Pencarian identitas merupakan salah satu tugas perkembangan remaja yang pertama kali diperkenalkan oleh Erikson. Hal ini sesuai dengan pendapat Burns (1993: 31):
Dari para penganut neo-Freud hanya Erikson yang sungguh-sungguh memberikan banyak perhatian kepada diri sebagai obyek….Erikson menghasilkan suatu rangkaian perkembangan delapan tahapan dari pertumbuhan identitas. Dia memerinci konflik-konflik khusus yang merupakan ciri dari tahapan yang berbeda-beda dan kualitas-kualitas yang muncul pada pemecahan dari konflik ini. Identitas merupakan suatu kesulitan khusus pada masa remaja dan erikson memberikan perhatian yang cukup banyak terhadap krisis ini da penyebaran identitas pada tahapan itu. Dia mendefinisikan identitas sebagai ‘suatu pengertian subyektif dari suatu kesamaan dan kontiniutas yang menyegarkan’.
Berkenaan dengan pengertian Identitas diri, Schultz (1994: 26)berpendapar bahwa identitas diri adalah:
Identitas diri. Anak mulai sadar akan identitasnya yang berlangsung terus sebagai seorang yang terpisah. Anak mempelajari namanya, menyadari bahwa bayangan dalam cermin hari ini adalah bayangan dari orang yang sama seperti yang dilihatnya kemarin, dan percaya bahwa perasaan tentang “saya” atau “diri” tetap bertahan dalam menghadapi pengalaman pengalaman yang berubah-ubah.
Sejalan dengan itu, Salvotare R. Maddi (dalam Taufik, 2002: 71) berpendapat bahwa:
Perkembangan yang diinginkan pada masa ini adalah anak dapat mengenal identitas dirinya sendiri, yaitu dia mengetahui siapa dirinya, apa potensinya dan hendak ke mana arah kehidupannya. Justru pada masa ini konsep diri sudah berkembang. Di dalamnya tercakup pengalaman-pengalaman tentang mampu atau tidak mampu melakukan sesuatu. Demikian juga kesadaran tentang peranan-peranannya baik sebagai seorang wanita maupun sebagai seorang pria.
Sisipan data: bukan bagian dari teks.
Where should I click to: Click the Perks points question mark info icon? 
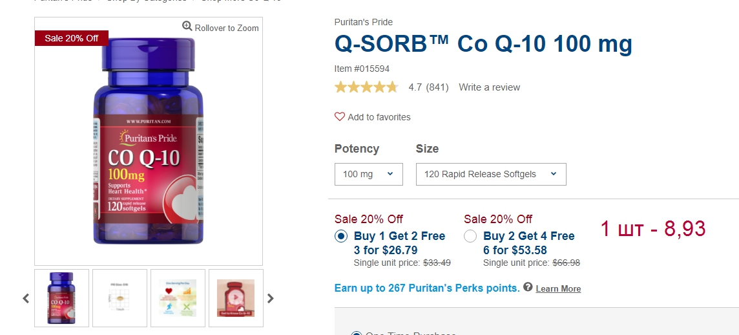pos(528,287)
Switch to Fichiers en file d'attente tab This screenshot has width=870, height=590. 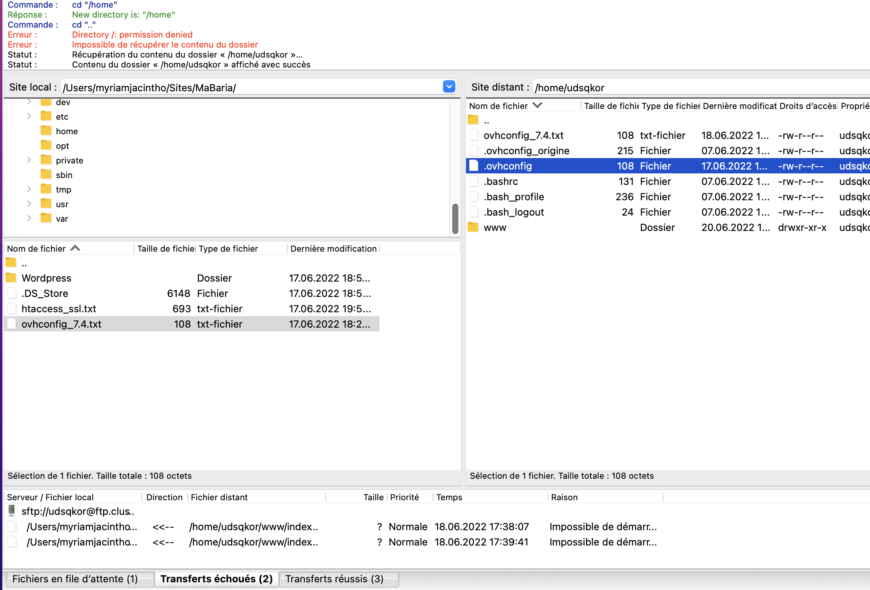[x=75, y=579]
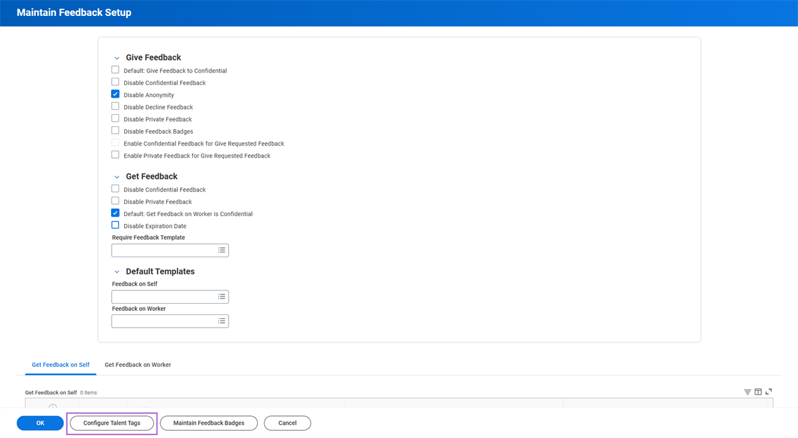Viewport: 798px width, 438px height.
Task: Open Maintain Feedback Badges
Action: (x=209, y=423)
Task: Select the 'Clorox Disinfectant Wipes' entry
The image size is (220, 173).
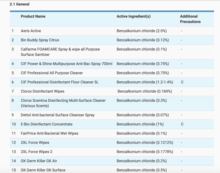Action: 42,91
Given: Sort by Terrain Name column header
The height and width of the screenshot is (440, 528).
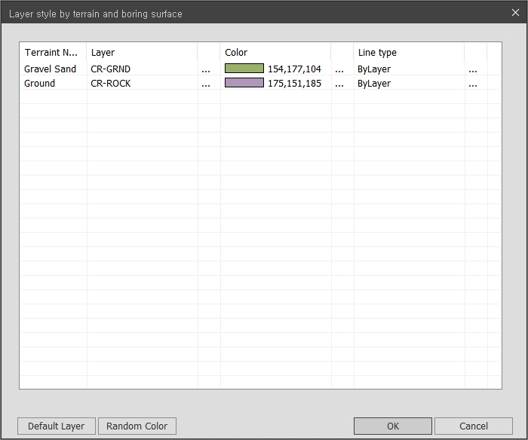Looking at the screenshot, I should tap(51, 53).
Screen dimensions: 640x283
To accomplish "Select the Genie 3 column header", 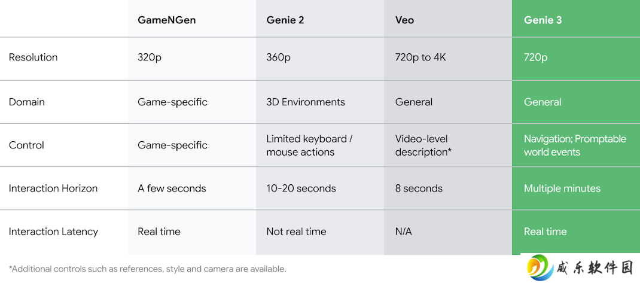I will click(543, 20).
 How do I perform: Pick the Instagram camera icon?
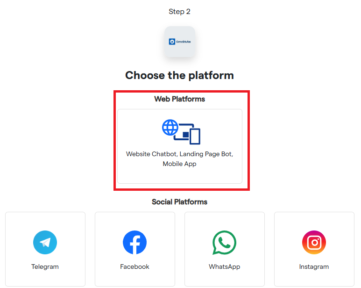(314, 243)
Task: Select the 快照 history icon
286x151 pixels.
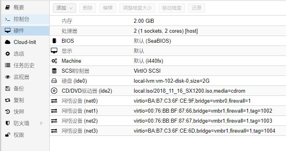Action: pos(8,112)
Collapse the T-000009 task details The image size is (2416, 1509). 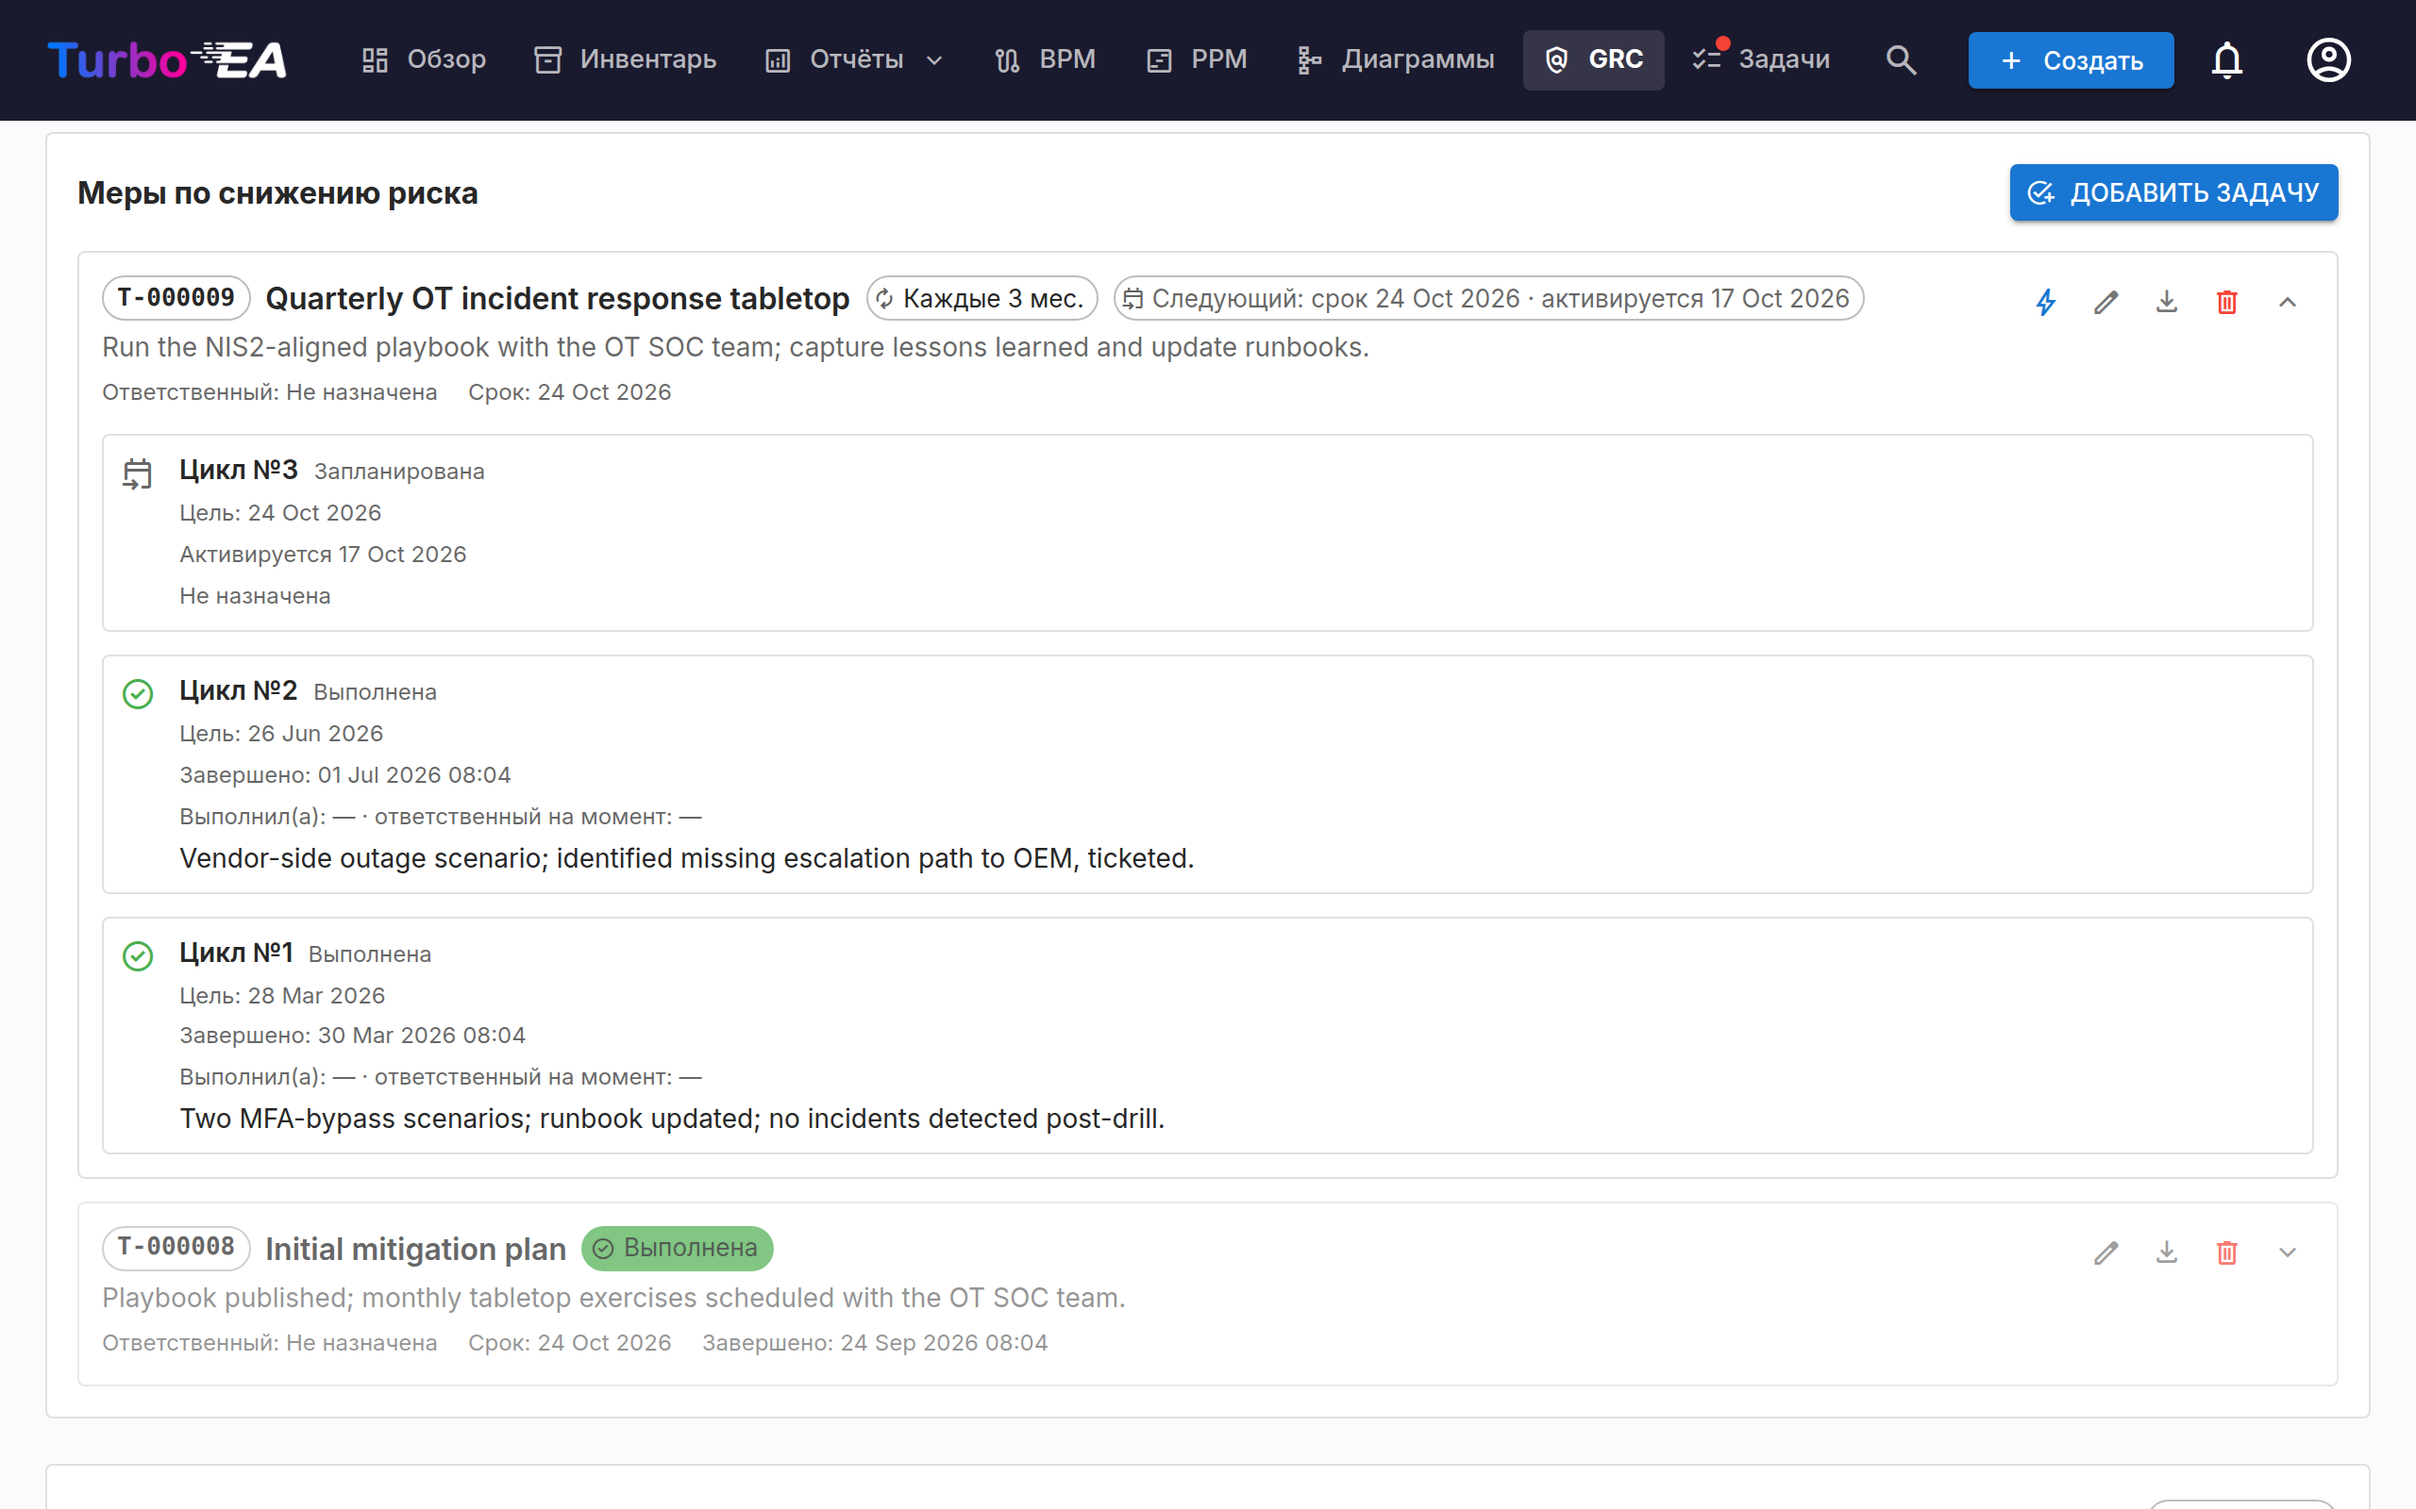(2287, 301)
Peranan-peranan yang mereka pilih tentu amat bergantung pada berlakunya budaya tertentu terhadap jenis pekerjaan yang dikerjakan oleh pria oleh wanita.
Berdasarkan pendapat tersebut dapat dipahami bahwa sebelum identitas diri dilakukan, remaja tersebut sudah memiliki konsep diri yang mantap dan sudah mengerti dengan peranan-peranannya. Pendapat ini diperkuat oleh Erikson (Santrock, 2007: 208) menjelaskan:
Identitas diri yang dicari remaja berupa usaha untuk menjelaskan siapa dirinya, apa peranannya dalam masyarakat. Apakah ia seorang anak atau seorang dewasa? Apakah nantinya ia dapat menjadi seorang suami atau ayah?… Apakah ia mampu percaya diri sekalipun latar belakang rasa tahu agama atau nasionalnya membuat beberapa orang merendahkannya? Secara keseluruhan, apakah ia akan berhasil atau akan gagal?
Sedangkan “diri” itu sendiri Erikson (dalam Burns, 1993: 32) mengklaim bahwa “Suatu pengertian tentang diri yang optimal adalah pengertian tentang mengetahui ke mana seseorang sedang pergi dan mengetahui keyakinan bagiam dalam (inner assuredness)”.
Sedangkan Calhoun (1990: 38) mendefinisikan “diri” sebagai “Suatu susunan konsep hipotesis yang menunjuk pada perangkat kompleks dari karakteristik proses fisik, perilaku dan kejiwaan seseorang”.
Dengan demikian, diri merupakan pengertian diri yang optimal berupa konsep diri yang kompleks, yang terdiri dari karakteristik fisik, perilaku, dan kejiwaan individu. Namun, di antara karakteristik-karakteristik tersebut, nama merupakan hal terpenting, sebagaimana pendapat Allport (dalam Schultz, 1994: 27) “Segi yang sangat penting dalam identitas diri adalah nama orang. Nama itu menjadi lambang dari kehidupan seseorang yang mengenal dirinya dan membedakannya dari semua diri dari semua yang lain di dunia”.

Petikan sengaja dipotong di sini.